PrimitiveComposer composer = new PrimitiveComposer(targetPage);
Dimension2D targetSize = targetPage.getSize();
Dimension2D sourceSize = xobject.getSize();
composer.showXObject(xobject, new Point2D.Double(targetSize.getWidth() * .5, targetSize.getHeight() * .35), new Dimension(sourceSize.getWidth() * .6, sourceSize.getHeight() * .6), XAlignmentEnum.Center, YAlignmentEnum.Middle, 45);
composer.showXObject(xobject, new Point2D.Double(targetSize.getWidth() * .35, targetSize.getHeight()), new Dimension(sourceSize.getWidth() * .4, sourceSize.getHeight() * .4), XAlignmentEnum.Left, YAlignmentEnum.Top, 90);
composer.flush();

target.getFile().save(TARGET, SerializationModeEnum.Standard);
source.getFile().close();

Comparing this code to PDFBox's equivalent you can notice some relevant differences which show PDFClown's neater style (it would be nice if some PDFBox expert could validate my assertions):

  • Page-to-FormXObject conversion: PDFClown natively supports a dedicated method (Page.toXObject()), so there's no need for additional heavy-lifting such as the helper method importAsXObject();
  • Resource management: PDFClown automatically (and transparently) allocates page resources, so there's no need for explicit calls such as page.getResources().addXObject(xobject, "X");
  • XObject drawing: PDFClown supports both high-level (explicit scale, translation and rotation anchors) and low-level (affine transformations) methods to place your FormXObject into the page, so there's no need to necessarily deal with affine transformations.
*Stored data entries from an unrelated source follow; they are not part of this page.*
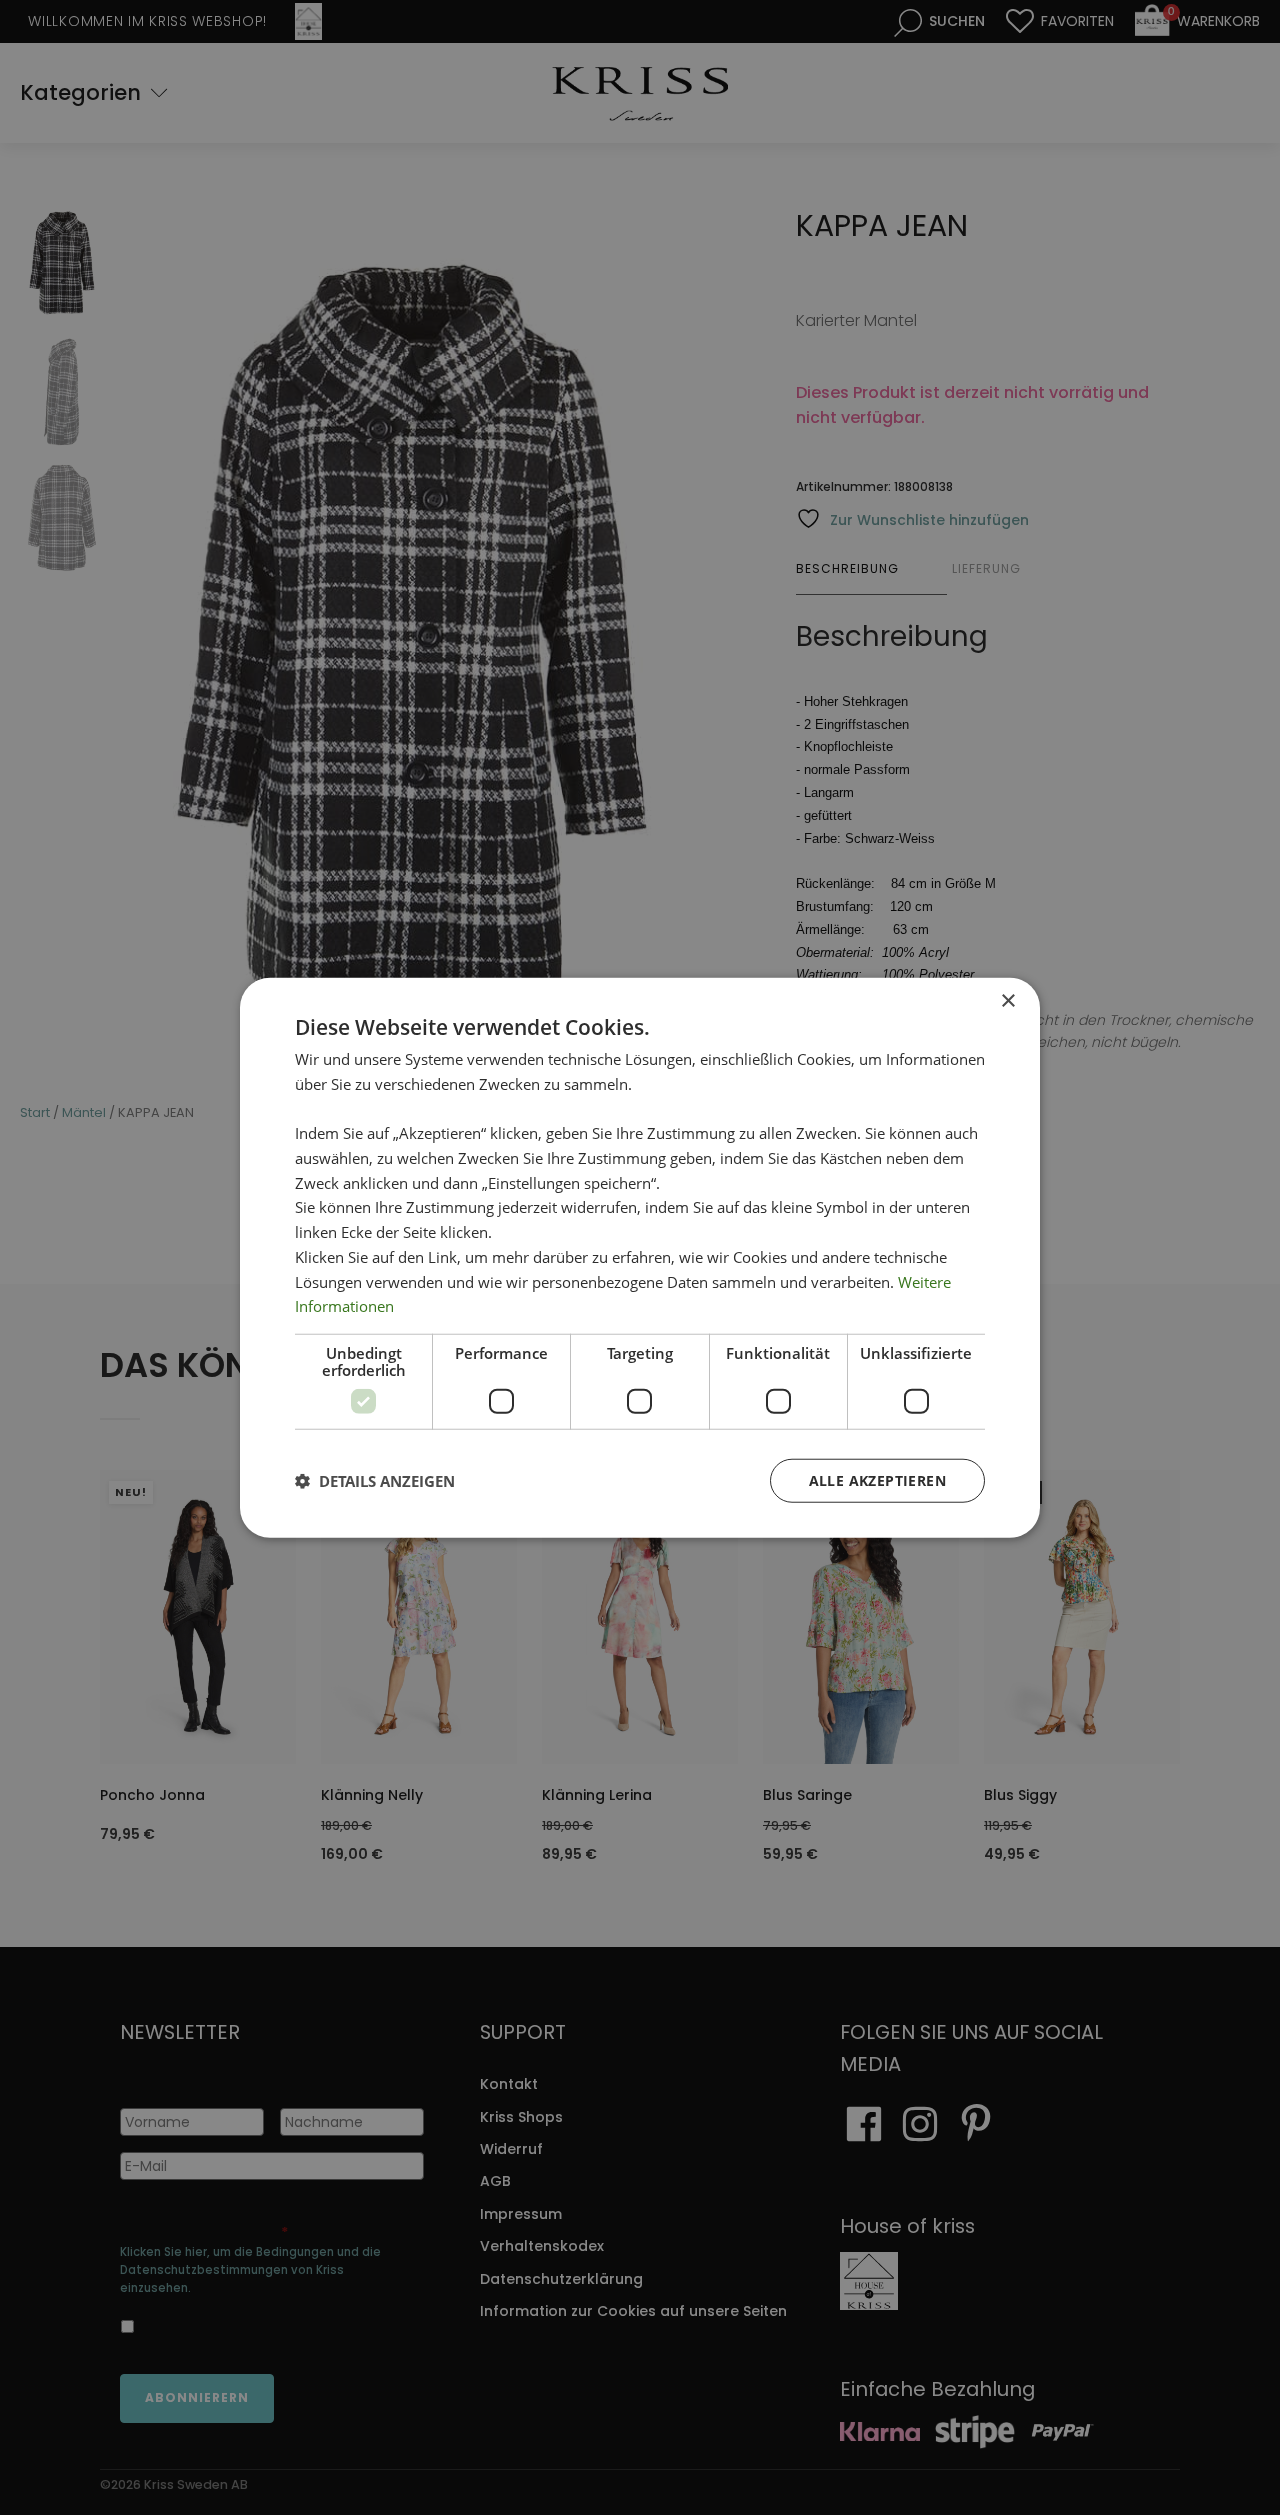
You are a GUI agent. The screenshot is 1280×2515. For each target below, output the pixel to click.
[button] (375, 1481)
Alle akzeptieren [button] (877, 1480)
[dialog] (640, 1257)
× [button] (1007, 1000)
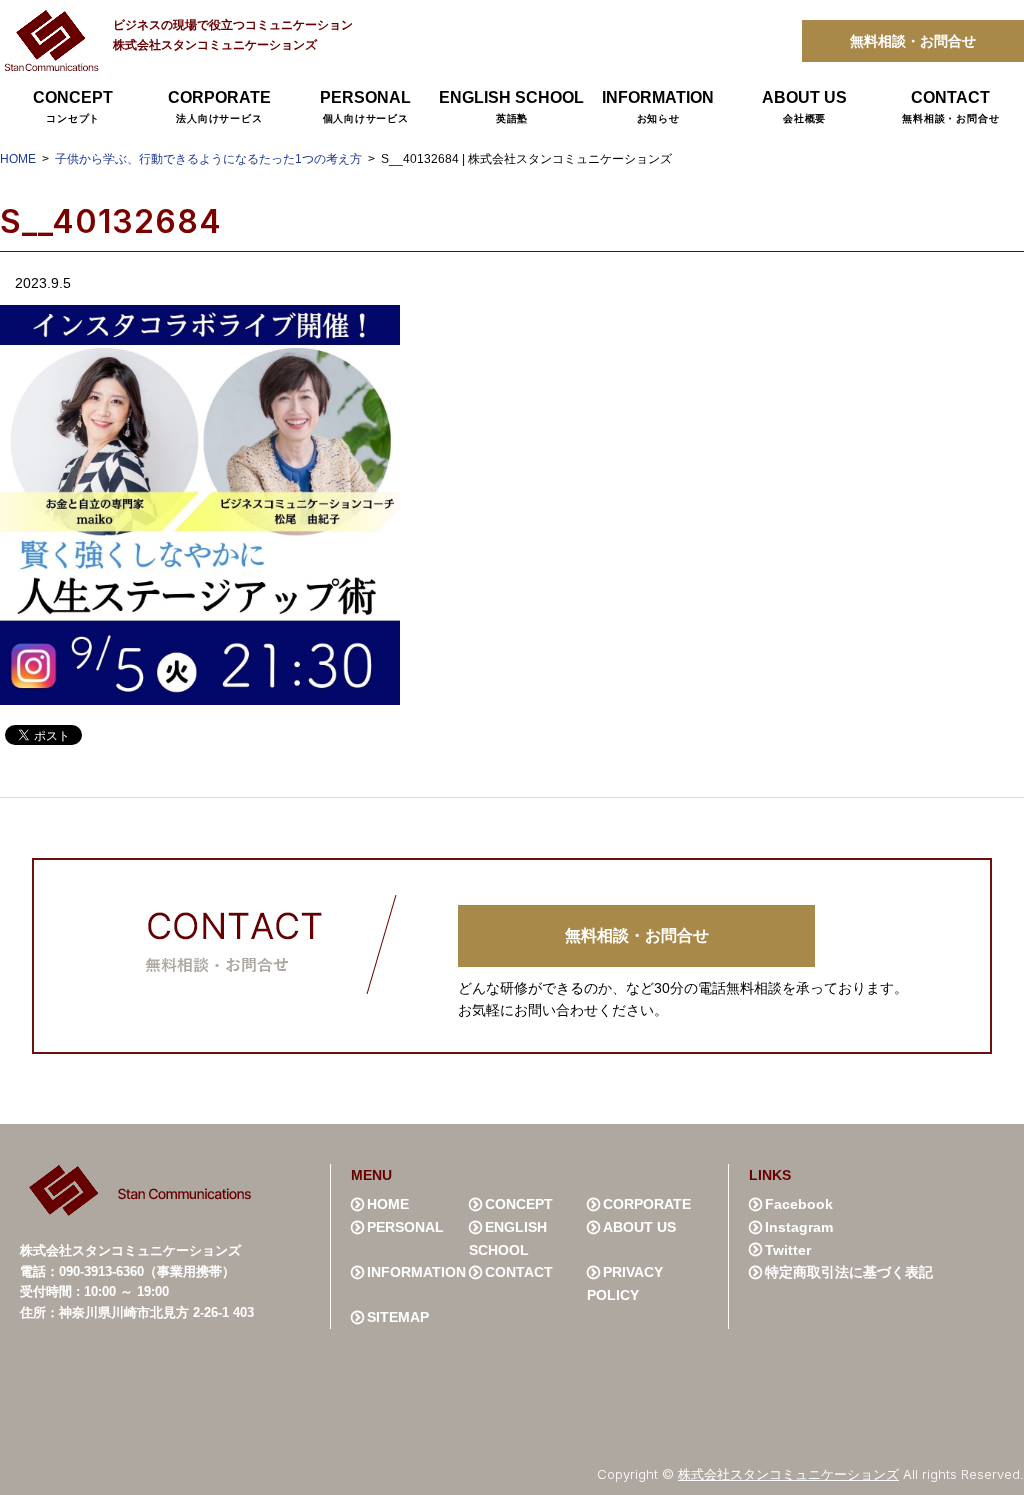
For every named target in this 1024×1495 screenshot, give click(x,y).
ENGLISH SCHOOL (511, 106)
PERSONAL (365, 106)
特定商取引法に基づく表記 (849, 1272)
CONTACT (950, 106)
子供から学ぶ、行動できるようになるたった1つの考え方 (208, 159)
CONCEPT (73, 106)
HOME (18, 159)
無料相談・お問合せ (913, 41)
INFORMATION (658, 106)
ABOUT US (804, 106)
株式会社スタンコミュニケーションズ (788, 1474)
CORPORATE (219, 106)
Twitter (788, 1250)
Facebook (799, 1204)
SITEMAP (398, 1317)
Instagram (799, 1227)
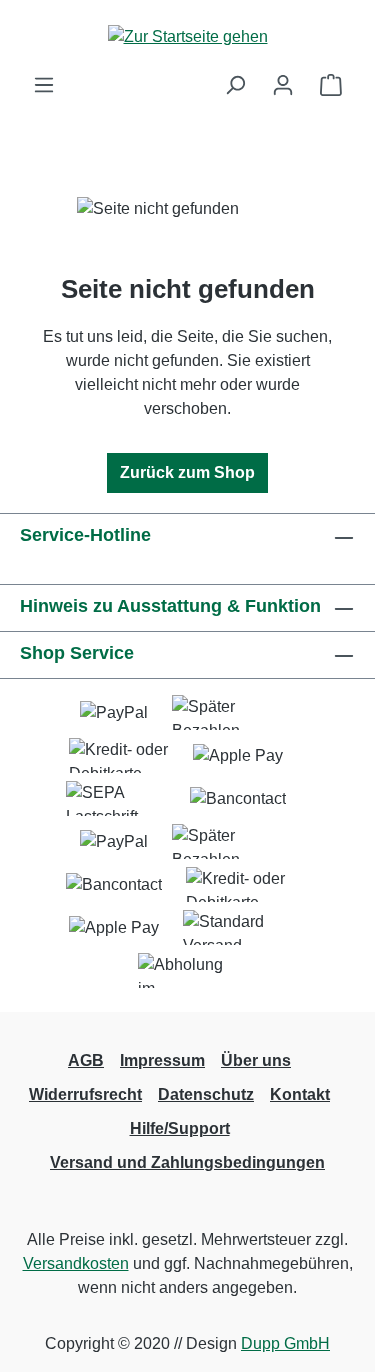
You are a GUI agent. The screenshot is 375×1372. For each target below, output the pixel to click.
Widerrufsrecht (85, 1094)
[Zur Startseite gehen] (188, 36)
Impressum (162, 1060)
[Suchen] (235, 85)
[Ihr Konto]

The whole point is that PDFClown features a rich architecture made up of multiple abstraction layers: according to your requirements, you can choose the most appropriate coding style (either to delve into PDF's low-level basic structures or to leverage its convenient and elegant high-level model). PDFClown lets you tweak every single byte and solve complex tasks with a ridiculously simple method call, at your will.

DISCLOSURE: I'm the lead developer of PDFClown.